> >
'Risco de populismo caiu porque o dinheiro acabou', avalia economista

"Risco de populismo caiu porque o dinheiro acabou", avalia economista

Para a economista-chefe da XP, o próximo presidente terá a missão de realizar reformas estruturantes e reduzir despesas da máquina pública

Publicado em 25 de fevereiro de 2018 às 00:40

Ícone - Tempo de Leitura 0min de leitura
Economista-chefe da XP Investimentos, Zeina Latif. (Vitor Jubini)

O ano de 2018 começa com uma sinalização de que a economia se recupera, com indicadores de retomada cada vez mais consistentes. Mas a despesa com a Previdência Social – que está entre os principais gastos do governo federal, consumindo 57% do orçamento – continua sendo um desafio para a estabilização das contas públicas. E a desistência do governo de votar a reforma para controlar esse gasto traz desafios enormes para o país, observa a economista-chefe da XP Investimentos, Zeina Latif. Ela esteve em Vitória na última semana para evento do Centro da Indústria do Espírito Santo (Cindes), com apoio da Valor Investimentos. 

Aspas de citação

A crise econômica certamente foi superada. A dúvida é o fôlego da recuperação. Serão vários anos de crescimento ou será um ciclo curto?

Zeina Latif, economista-chefe da XP
Aspas de citação

Diante do rombo das contas públicas, não há espaço para populismo nas eleições deste ano, avalia a economista. Confira trechos da entrevista:

Já é possível dizer que a crise econômica foi superada?

"A crise econômica certamente foi superada, os sinais de retomada são cada vez mais consistentes, e a tendência é que neste ano a consolidação desse quadro fique mais clara. A dúvida é sobre o fôlego da recuperação econômica. Será que vamos conseguir ter vários anos de crescimento, ou um ciclo curto, um voo de galinha? Essa resposta a gente não tem ainda porque vai depender muito da agenda de reformas do próximo presidente. Se tivermos uma agenda ambiciosa, que dê conta de sinalizar um ajuste fiscal e, se junto com isso, tiver continuidade das políticas estruturais, podemos falar de um movimento, de fato, sustentado."

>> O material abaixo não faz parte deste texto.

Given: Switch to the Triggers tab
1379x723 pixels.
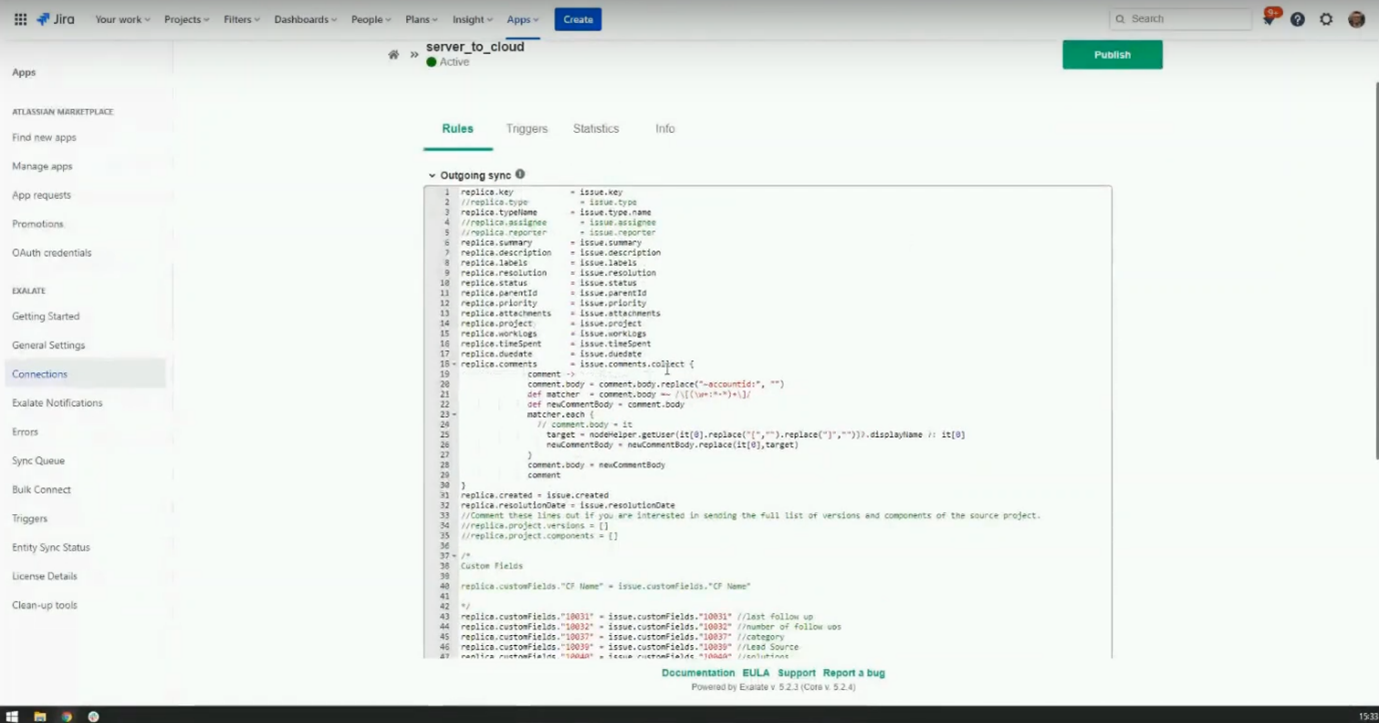Looking at the screenshot, I should [x=526, y=129].
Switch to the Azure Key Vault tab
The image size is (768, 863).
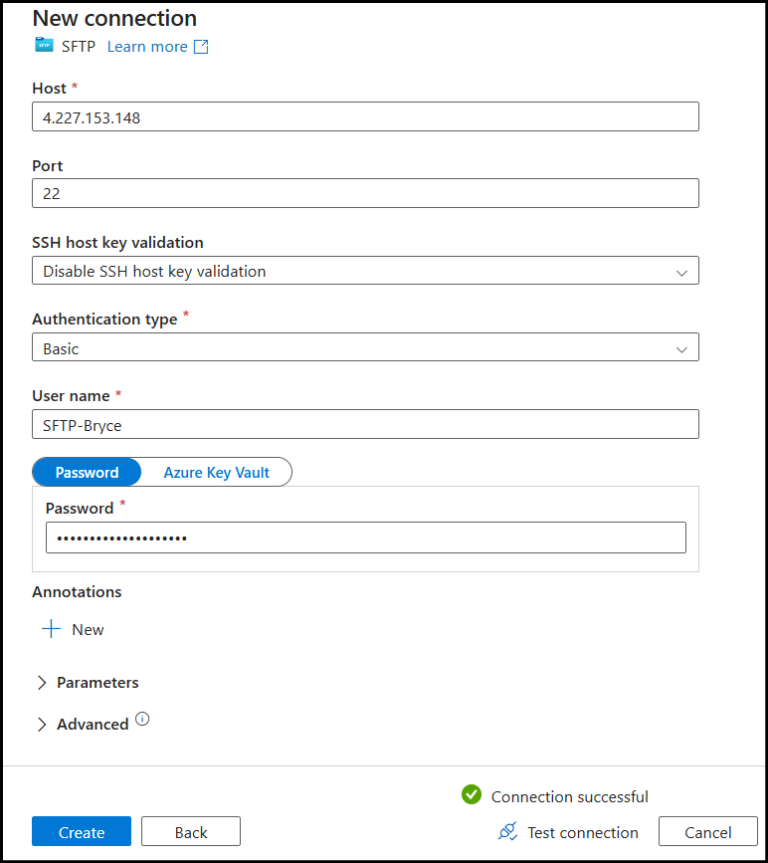click(219, 472)
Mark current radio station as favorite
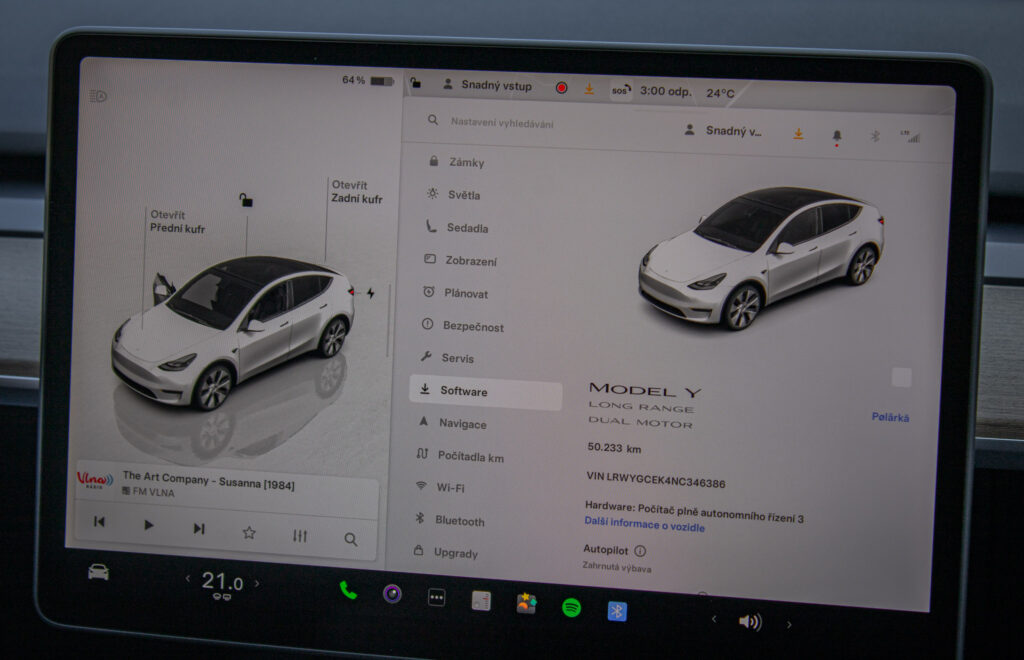This screenshot has width=1024, height=660. [249, 532]
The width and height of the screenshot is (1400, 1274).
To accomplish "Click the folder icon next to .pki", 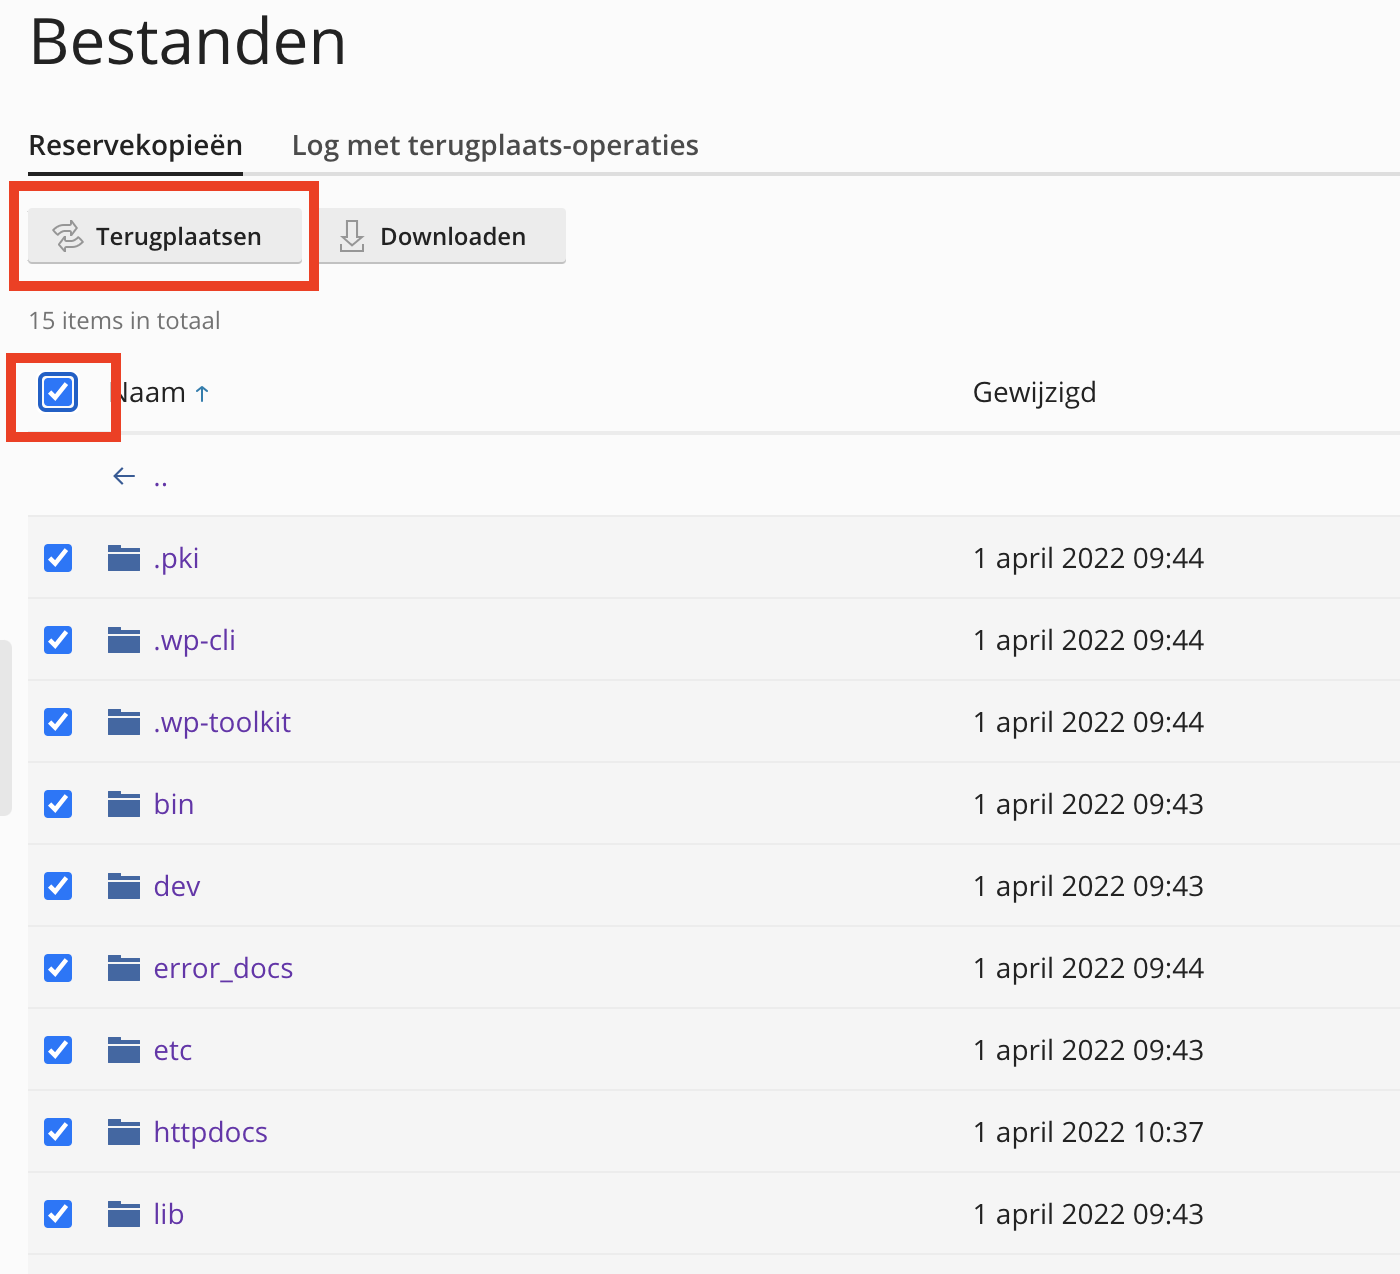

Agora que a reforma da Previdência está suspensa, como já afirmou o governo, como fica o cenário da economia do país em 2018?

"O ganho de curto prazo da reforma da Previdência não era expressivo. O governo divulgou que, caso tivesse sido aprovada a reforma, ano que vem a economia de recursos seria de R$ 14 bilhões, que é um bom volume. Este ano seria R$ 5 bilhões. Mas estamos falando de rombos de mais de R$ 100 bilhões. A grande questão da reforma da Previdência é essa sinalização de que fizemos o ajuste. Temos uma dívida pública que hoje está em trajetória explosiva. Mas essa perspectiva do problema de crescimento insustentável da dívida sendo resolvido vai ajudar as pessoas a confiarem e a colocarem seu dinheiro em títulos públicos, e o empresário a investir. Se você vê um país que não sabe para aonde vai, para aonde vão a carga tributária, os juros, isso tem um impacto nas expectativas. Essa crença de que vamos ter reforma da Previdência tem um papel estabilizador, portanto."

Até quando dá para adiar?

"Agora o mercado financeiro, os analistas, estão dando o benefício da dúvida. E falando: olha, hoje o país está mais maduro, a sociedade e a classe política entendem a necessidade da reforma, e o próximo presidente vai fazer. Mas a cobrança em cima do próximo presidente vai ser grande, não vai ter lua de mel. Se não faz reforma, não vai ter dinheiro para fazer política pública."

O colapso das contas públicas pode acontecer nos próximos cinco anos, sem reformas?

"Sim. Como o governo federal tem mais espaço para se financiar, talvez isso não fique tão claro. Mas tem um impacto muito rápido no ambiente macroeconômico. Não fazer a reforma já está comprometendo as próprias políticas públicas, quando vemos que o governo não tem dinheiro para pesquisa, por exemplo. Isso vai crescer numa velocidade forte por causa desse aumento acelerado dos gastos da Previdência Social, afinal somos um país que está envelhecendo rápido."

O aumento de impostos é um fantasma que volta a rondar o país. Como isso pode impactar na recuperação econômica?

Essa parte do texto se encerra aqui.